Energy storage can be located in the generation and transmission part of the supply chain, often called ‘in front of the meter’, or at the site of final consumption – for instance at a utility customer or at a corporate site with solar panels – often called ‘behind the meter.’
Investment across the supply chain
Investment in energy storage is likely to be made across the supply chain from generation to consuming sites. Generators look at energy storage primarily as a technology to balance the system, by deploying batteries rapidly when renewables generation is low. Consumers use energy storage within distributed electricity systems to ensure stable power supplies to their own sites.
When combined with demand-side management systems and smart grids, which allow peak power demand to be shaved by reducing supply to those who do not need it, electricity storage could significantly alter the profile of power sector demand for conventional fuels. This could have a notable impact on the growth of gas-to-power demand, even when gas prices are favourable.
Last month, a National Grid competition to provide 200 MW of power to balance the UK power network was dominated by battery projects tied to intermittent renewable sources such as wind. The Pen y Cymoedd onshore wind farm in Wales, which is due to be completed in 2017, will have a battery on site able to deliver 22 MW of power when the National Grid needs it. This may become a template for the design of new renewable generation facilities.
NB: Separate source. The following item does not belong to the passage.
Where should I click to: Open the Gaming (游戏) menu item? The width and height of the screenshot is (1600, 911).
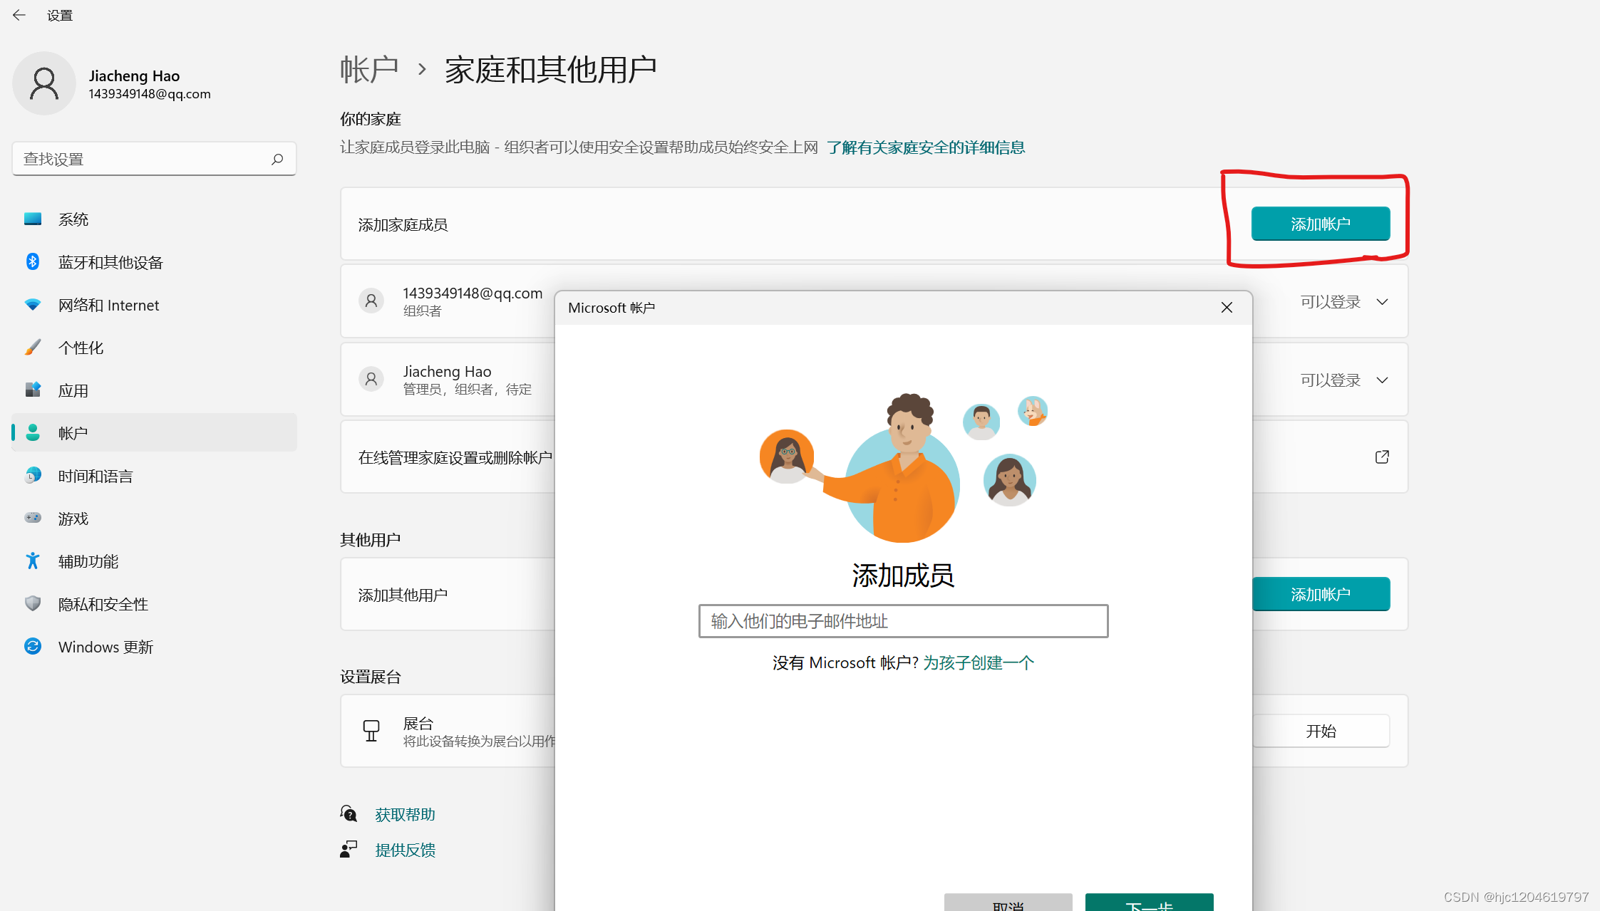(73, 519)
Energy storage already has a foothold in the US, almost entirely in the form of pumped hydroelectric systems. The 21 GW of installed capacity represents just 2% of peak demand, but the rapid growth of wind and solar in states such as California is driving the need for the expansion of energy storage. The California Energy Commission estimates the amount of wind energy generated doubled between 2010 and 2015 to reach 8.2% of the state’s power mix, while solar rose from virtually zero to account for 6% of over the same period.
Cost will be critical
How big the industry will become depends largely on the evolution of costs. The Electric Power Research Institute (EPRI) has forecast that lithium-ion battery packs will drop to one-quarter of their current price by 2022. The EPRI has released simulation software that it says provides a solid foundation for evaluating where the use of energy storage makes sense in the national grid. The EPRI used the software to model the viability of energy storage for the California Public Utility Commission.
Other studies have shown that energy storage remains significantly more costly than gas in terms of providing a backup for intermittent renewables generation. Investment bank Lazard produced a report in November 2015 that made levelised cost comparisons between lithium-ion batteries and conventional generation, specifically diesel and gas plants geared to manage peak-load demand. It found that the battery costs were in the range of $321-658/MWh compared with $165-218/MWh for gas peaker plants, and in the range of $351-838/MWh compared with $212-281/MWh for diesel in the commercial and industrial sector.
The study, which provided similar cost comparisons for other battery types, found no energy storage source was currently “in the money” compared with gas and diesel. But it said combinations of storage technologies were within “striking distance” of competing with conventional fuels.
If the sharp cost reductions seen in the growth of solar photovoltaic cells were replicated in energy storage, there is a real prospect these new technologies would make significant inroads into the market share of gas in the power sector.